**Exercise directions**: Find the line with "Given: Click the Submit button on the slide" in the entries below, then reproduce it and every line after it down to and including the line with "This screenshot has width=1079, height=607.", exactly.

**Exercise data**:
· · ·
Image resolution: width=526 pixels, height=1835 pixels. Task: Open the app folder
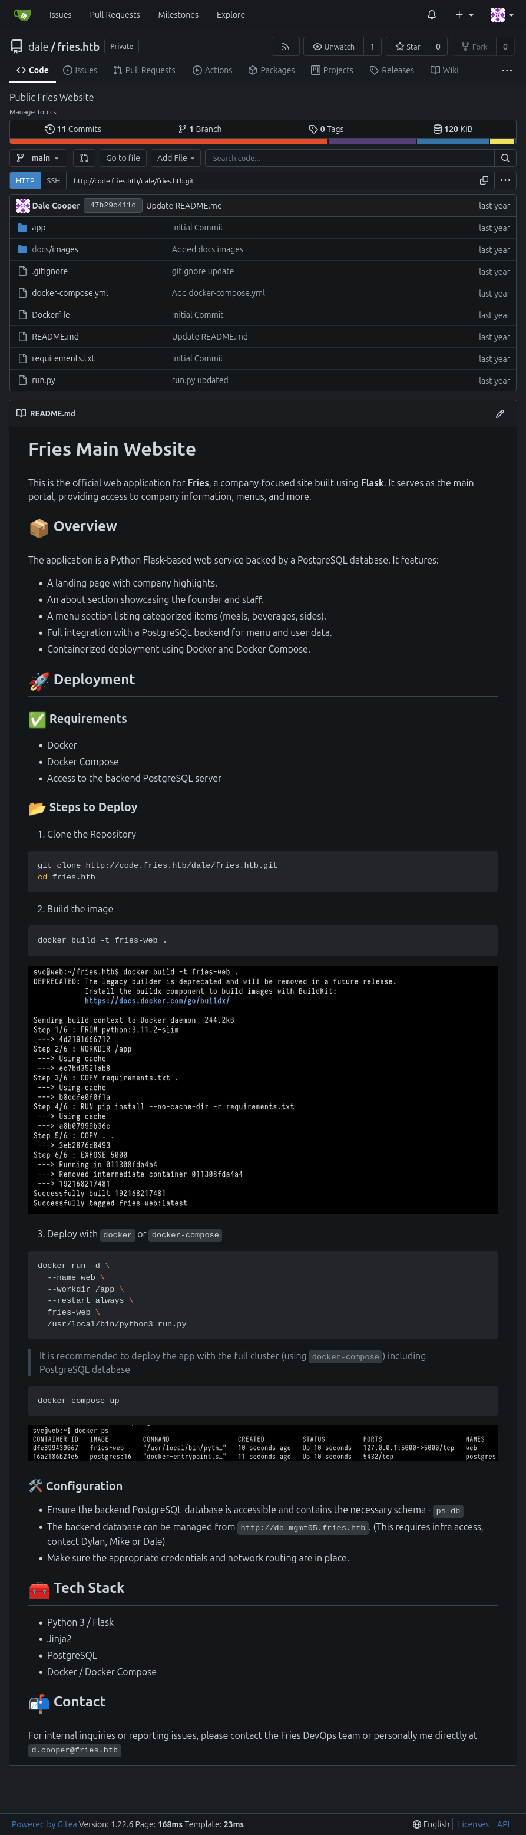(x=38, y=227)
· · ·
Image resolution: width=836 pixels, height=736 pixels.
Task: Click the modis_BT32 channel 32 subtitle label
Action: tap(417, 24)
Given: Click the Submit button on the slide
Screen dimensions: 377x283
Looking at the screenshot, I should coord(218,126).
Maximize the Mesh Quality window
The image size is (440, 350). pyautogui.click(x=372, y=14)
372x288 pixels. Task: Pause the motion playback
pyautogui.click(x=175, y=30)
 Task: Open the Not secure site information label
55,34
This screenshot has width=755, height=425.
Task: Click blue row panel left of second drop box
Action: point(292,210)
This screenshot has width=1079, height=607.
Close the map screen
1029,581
· · ·
**Your response**:
Given: Click the Submit button on the slide
Screen dimensions: 377x283
Looking at the screenshot, I should coord(218,126).
Maximize the Mesh Quality window
The image size is (440, 350). pyautogui.click(x=372, y=14)
372x288 pixels. Task: Pause the motion playback
pyautogui.click(x=175, y=30)
 Task: Open the Not secure site information label
55,34
This screenshot has width=755, height=425.
Task: Click blue row panel left of second drop box
Action: point(292,210)
This screenshot has width=1079, height=607.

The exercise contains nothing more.